February has turned out to be a very exciting month for folks living on this side of the coastal mountain range. For one thing, it’s been extraordinarily wet, in at times damaging proportions.

For example, Highway 154 will likely be closed to traffic through the middle of next month, due to a washout near Cachuma Lake, caused by a flooded culvert.

That’s the bad news, and more in a moment about the closure’s effects on North County residents.

The good news is that all the rain we’ve had has raised the water level at Cachuma Lake, which is the primary reservoir for South Coast water customers, and critically important to Santa Ynez River downstream replenishment, all the way to the Lompoc Valley.

The water level at the lake continues to rise with every rainfall, and the reservoir is now more than half full — a vast improvement over the disappearing lake late last year.

More water in Cachuma also is good news for folks who like to fish. The season's second trout planting took place at Cachuma Lake a few days ago. Recent rains and the resulting runoff are bringing up the water level, enhancing the fish habitat and bringing back a green hue to the region’s landscape. With the lake’s water volume slowly increasing, anglers can look forward to wider coves, deeper channels and better access to shoreline areas as they go after those newly-planted fish.

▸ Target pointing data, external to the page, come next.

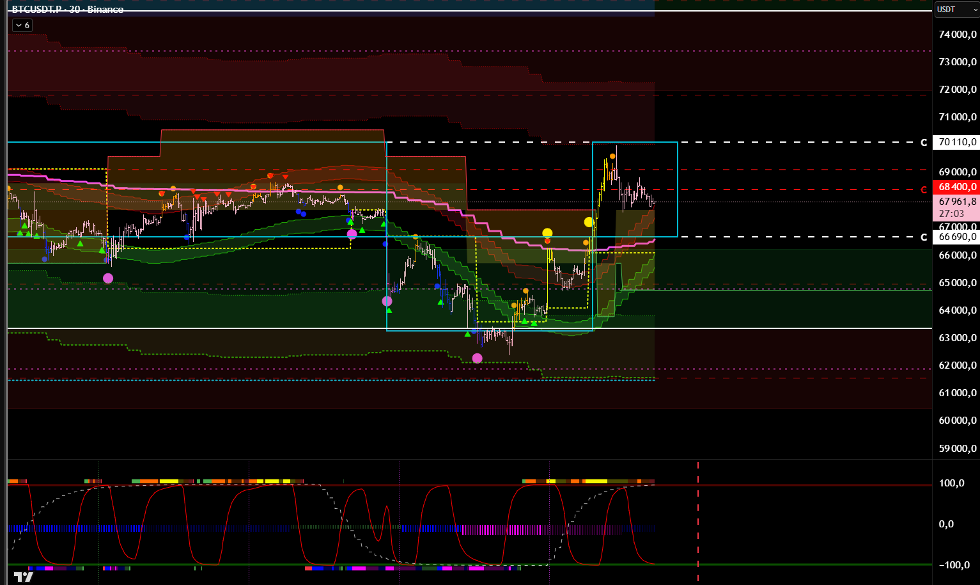This screenshot has width=980, height=585.
Task: Click the red C marker at 68 400,0
Action: click(x=923, y=190)
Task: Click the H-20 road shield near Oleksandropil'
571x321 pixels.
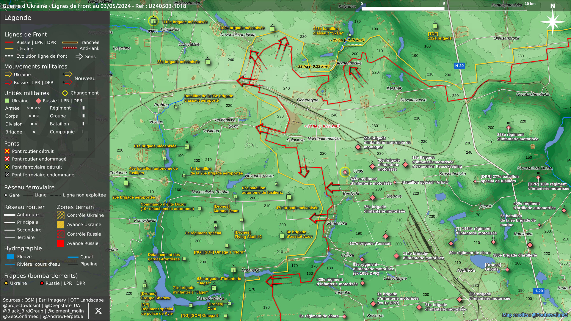Action: [459, 66]
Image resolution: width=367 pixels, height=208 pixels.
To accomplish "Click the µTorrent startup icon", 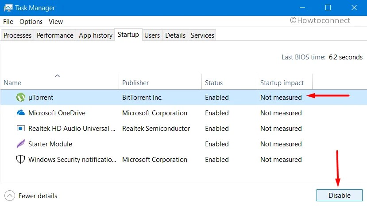I will [21, 97].
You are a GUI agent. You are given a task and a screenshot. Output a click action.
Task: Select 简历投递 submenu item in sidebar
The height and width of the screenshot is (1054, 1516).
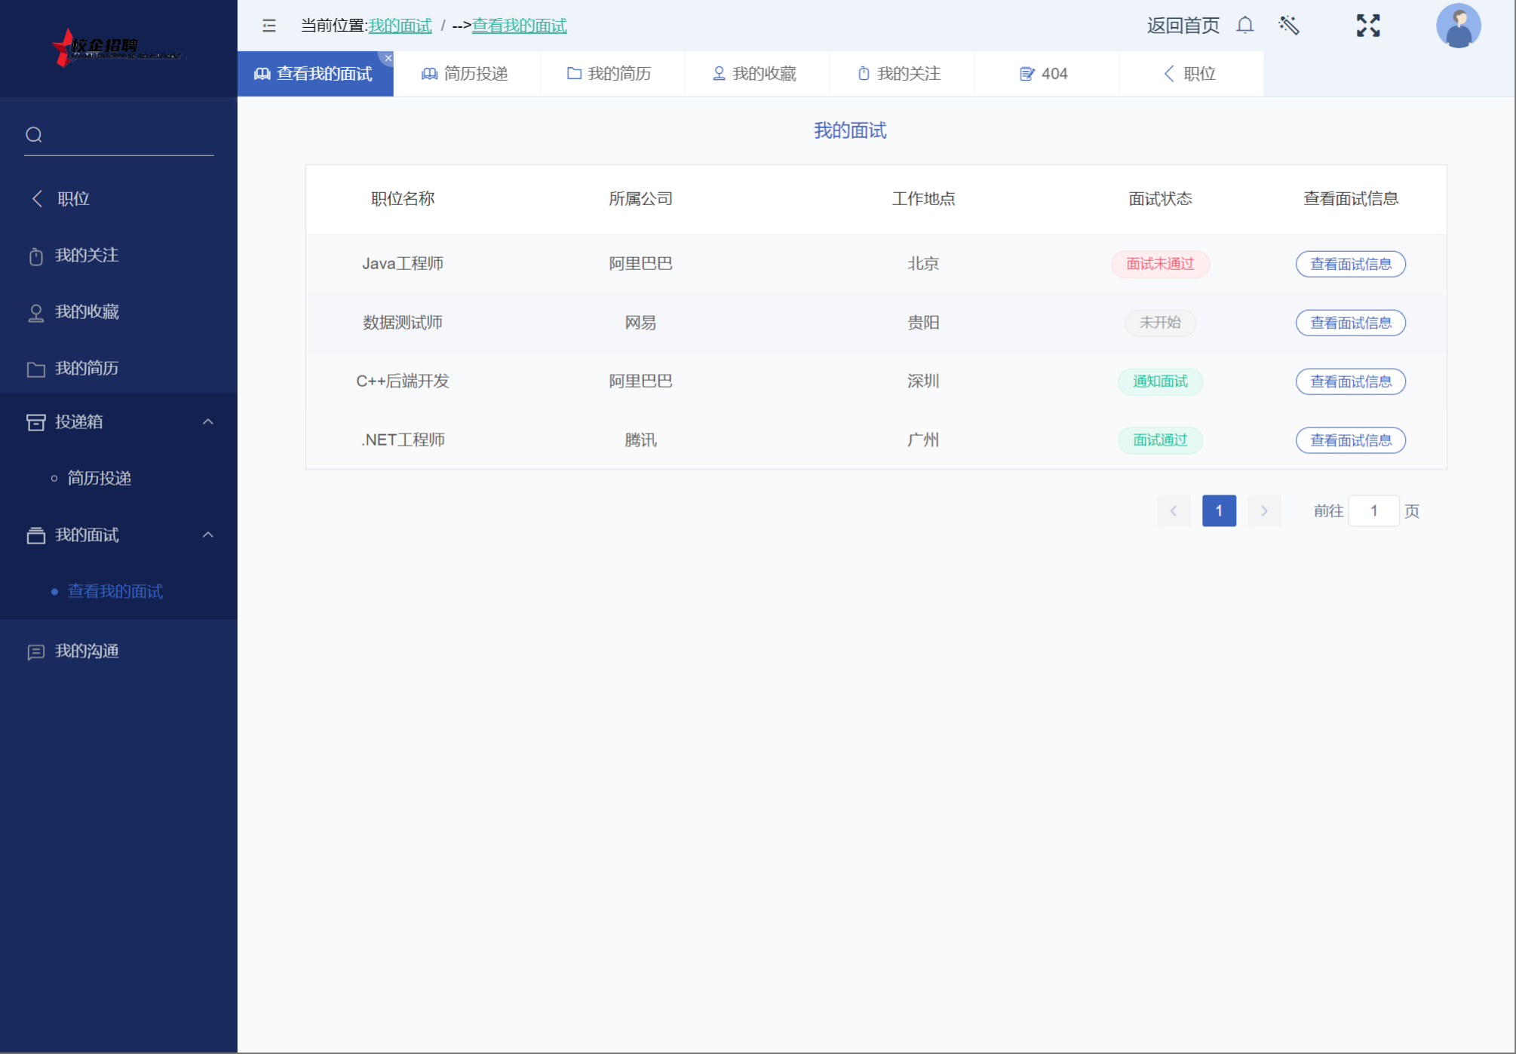[99, 479]
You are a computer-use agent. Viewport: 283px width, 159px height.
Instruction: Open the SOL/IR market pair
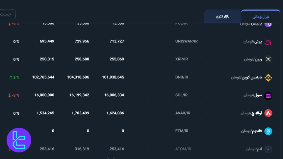[181, 95]
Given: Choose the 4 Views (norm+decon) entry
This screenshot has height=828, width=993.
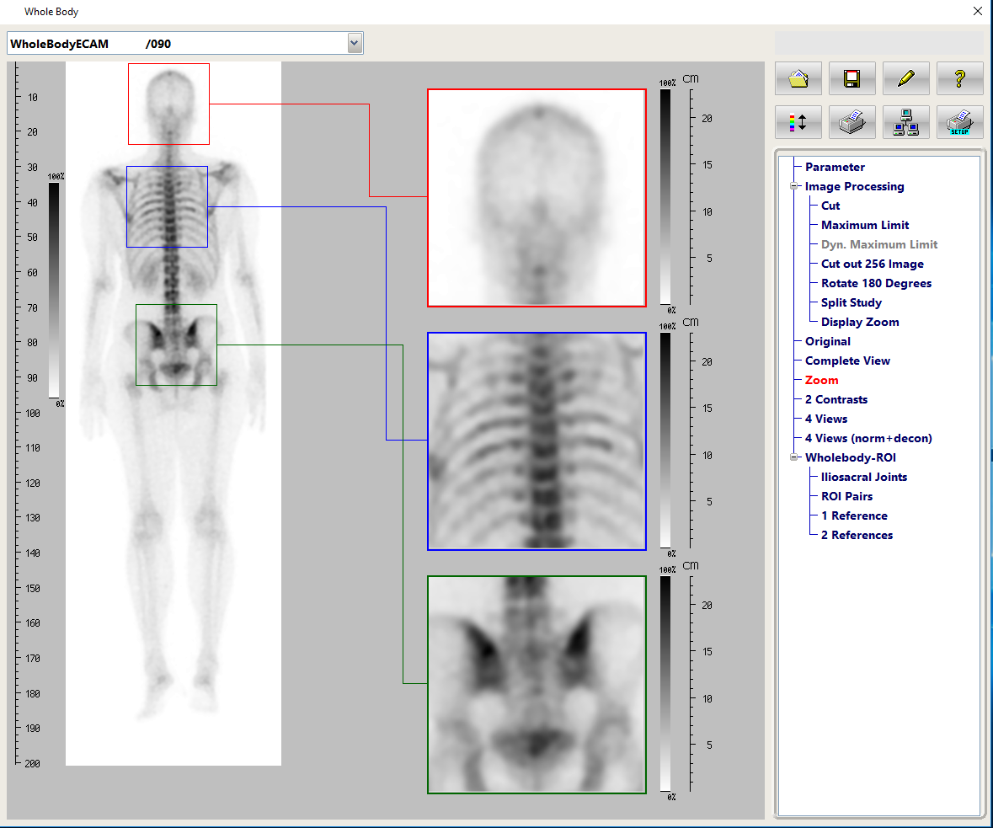Looking at the screenshot, I should tap(868, 439).
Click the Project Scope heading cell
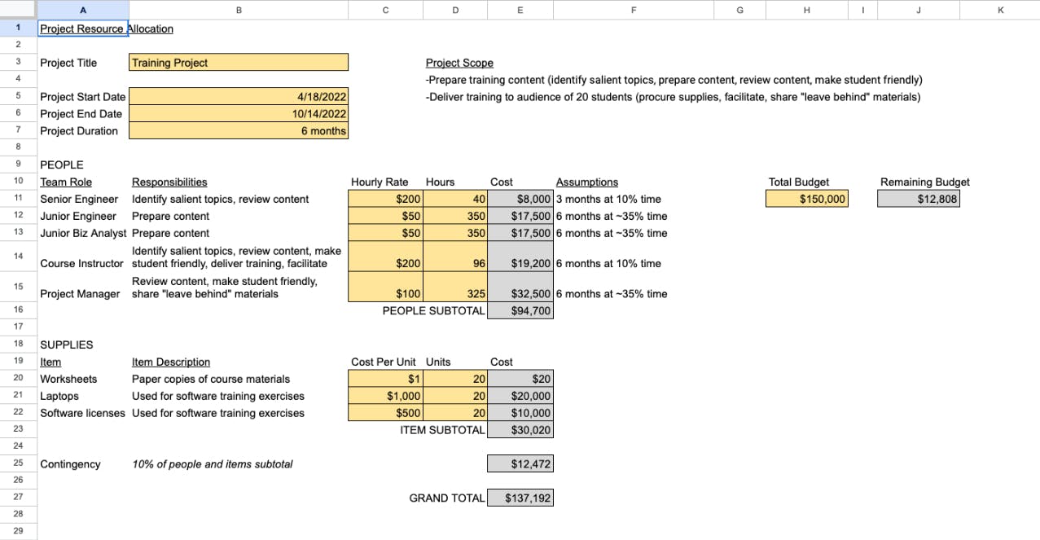1040x540 pixels. click(x=459, y=62)
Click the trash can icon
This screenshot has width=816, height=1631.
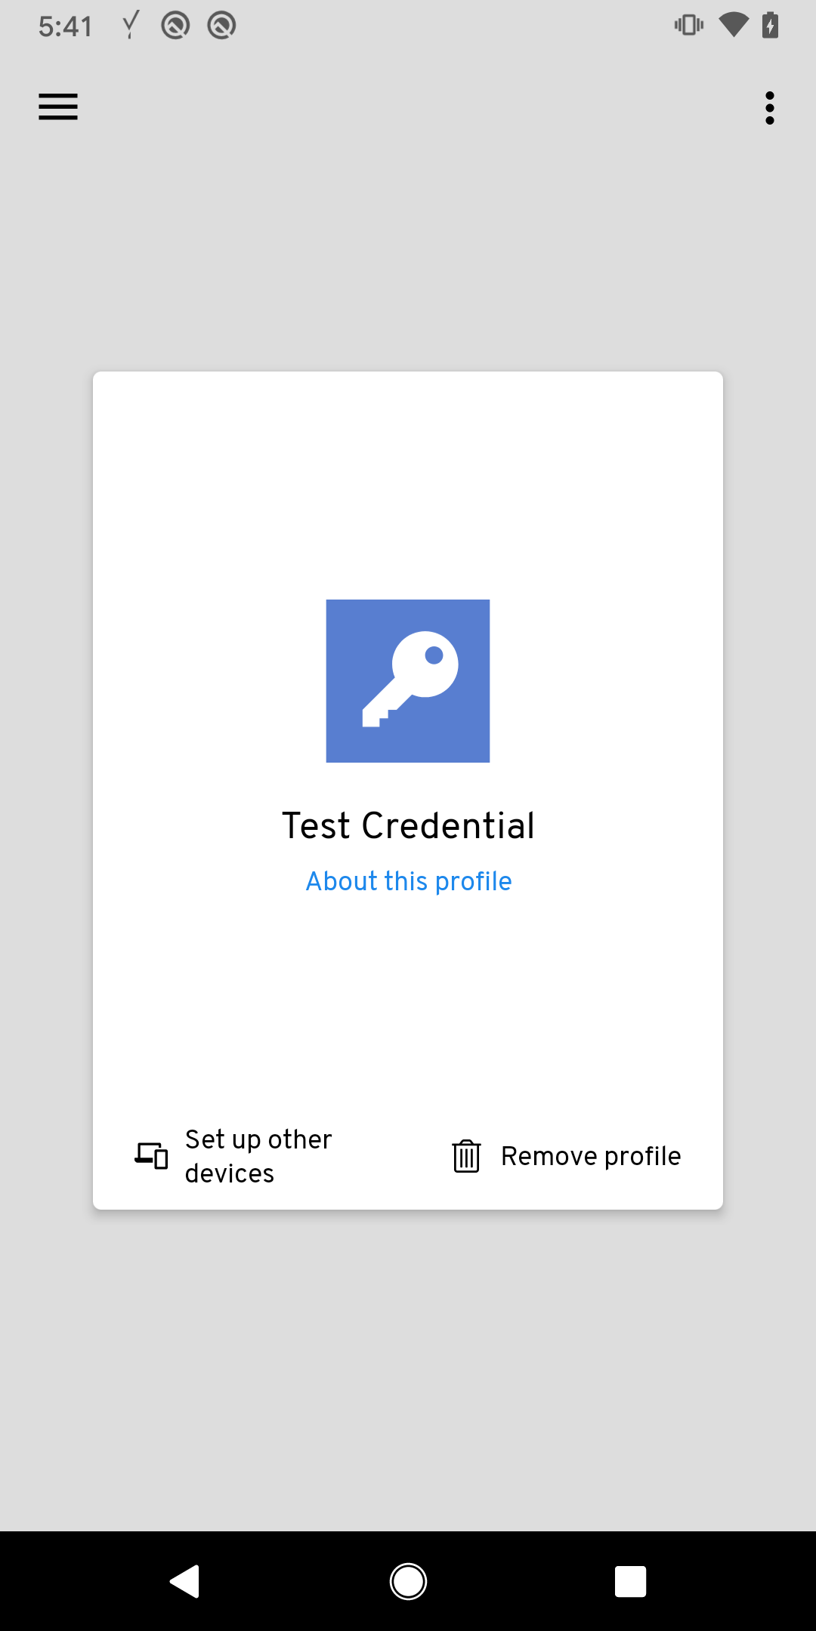pos(466,1156)
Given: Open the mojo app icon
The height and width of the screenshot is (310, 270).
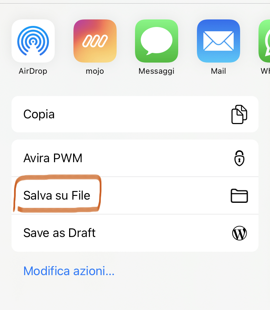Looking at the screenshot, I should (95, 41).
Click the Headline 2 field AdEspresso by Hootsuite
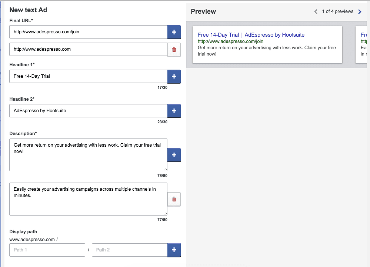 (88, 111)
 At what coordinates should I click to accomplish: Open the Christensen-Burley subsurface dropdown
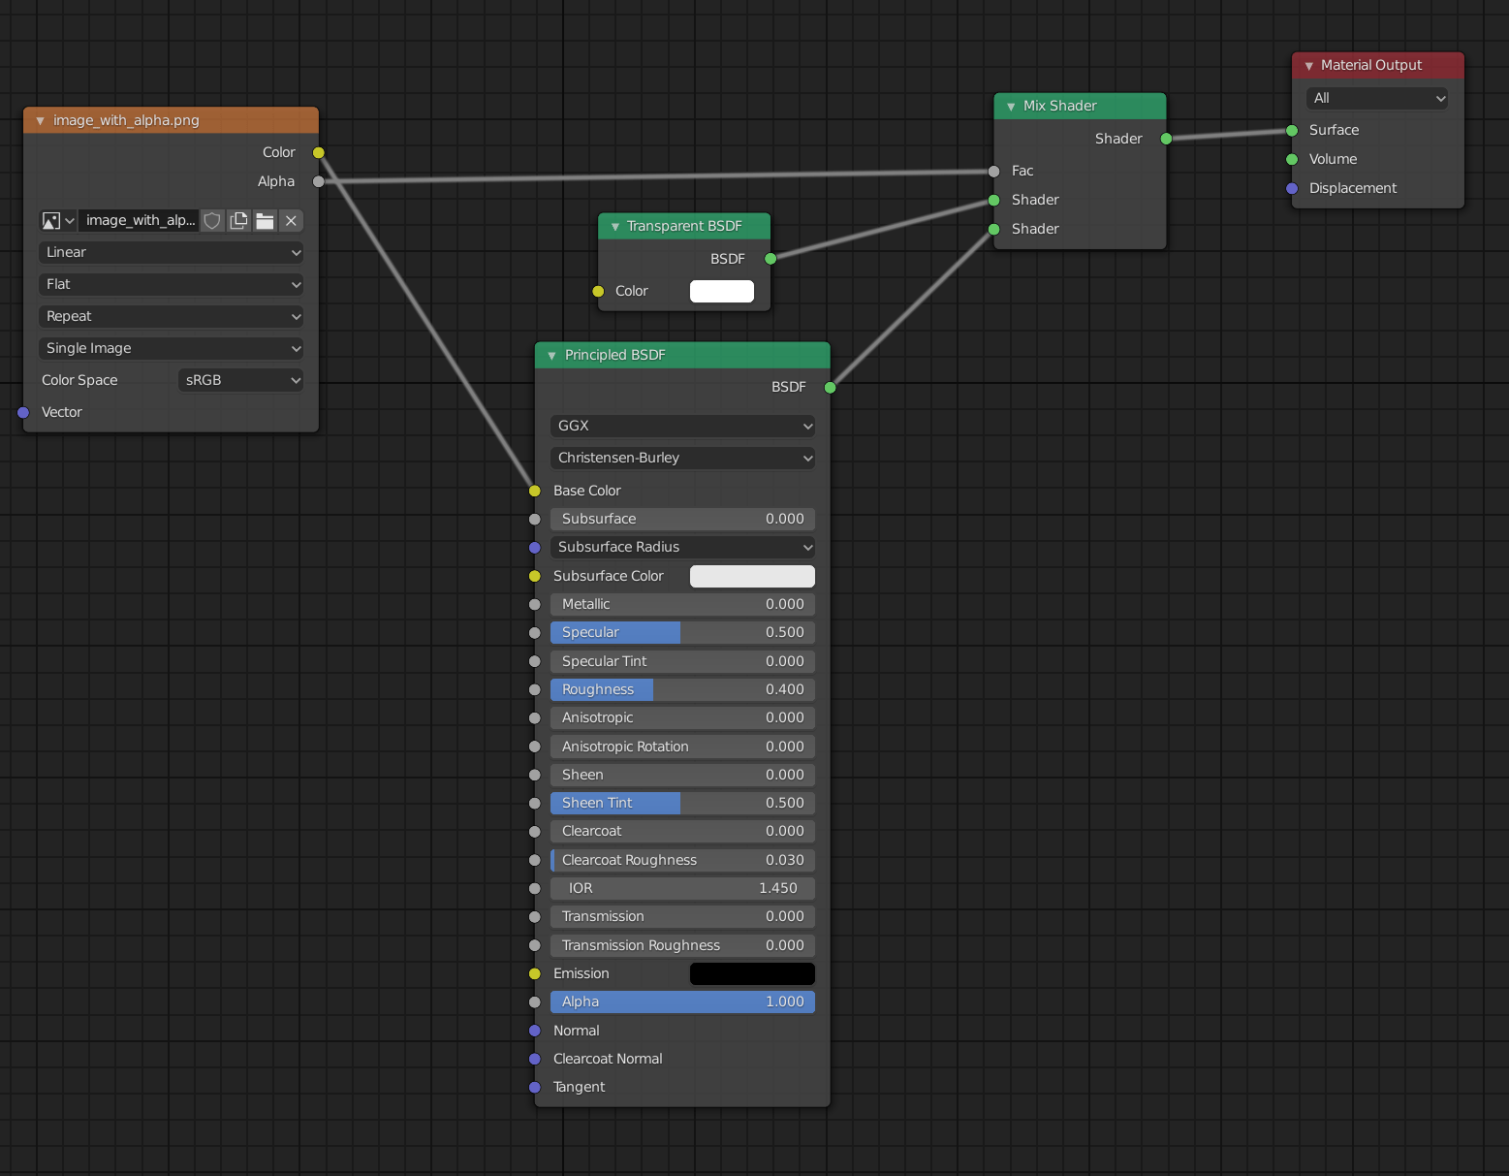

Although Highway 154 is shut down at Paradise Road — and will be for a while longer as Caltrans clears clogged drainage and repairs damage from heavy rains — the road is open from Highway 101 at the Los Olivos turnoff all the way down to the lake. Travelers can also reach Highway 154 via Highway 246 from Highway 101 in Buellton, which likely will increase the volume of traffic passing through Solvang. Drivers and pedestrians need to stay alert.

About that clogged culvert and flooded stretch of Highway 154. It serves as a reminder to local folks who must commute to the South Coast and beyond just how important having two ways to drive south truly is.

It also reminds us all that we live in a place that can, and does have periodic disasters, and if one of our established escape routes is not available, we need to have a contingency plan.

In some ways, having Highway 154 temporarily out of commission is a minor blessing, because it makes us think ahead, have a plan A and a plan B, maybe even a place C.

The timing of California’s multiple-disaster possibilities tends to be sporadic and sudden, especially if the disaster is earthquake-related. One minute you’re going about your business, and the next minute you’re knocked to the ground and scrambling for cover. If a major quake strikes this region, especially anywhere around Cachuma Lake, it’s almost a certainty that Highway 154 will not be an escape option.

Wildfires usually give residents more time to react, but they still require a detailed strategy that needs to be planned and discussed with the entire family, and stressing the importance of reacting and moving quickly. Not to do so could prove to be a fatal mistake.

The rainy season will soon wind down, Highway 154 will reopen and life will return to normal — if there is such a thing as “normal” for Californians, whose state motto probably should be something like, “Expect the unexpected.”

Meanwhile, enjoy the extra rain, maybe get in a little trout fishing. But never, ever stop planning for the next disaster.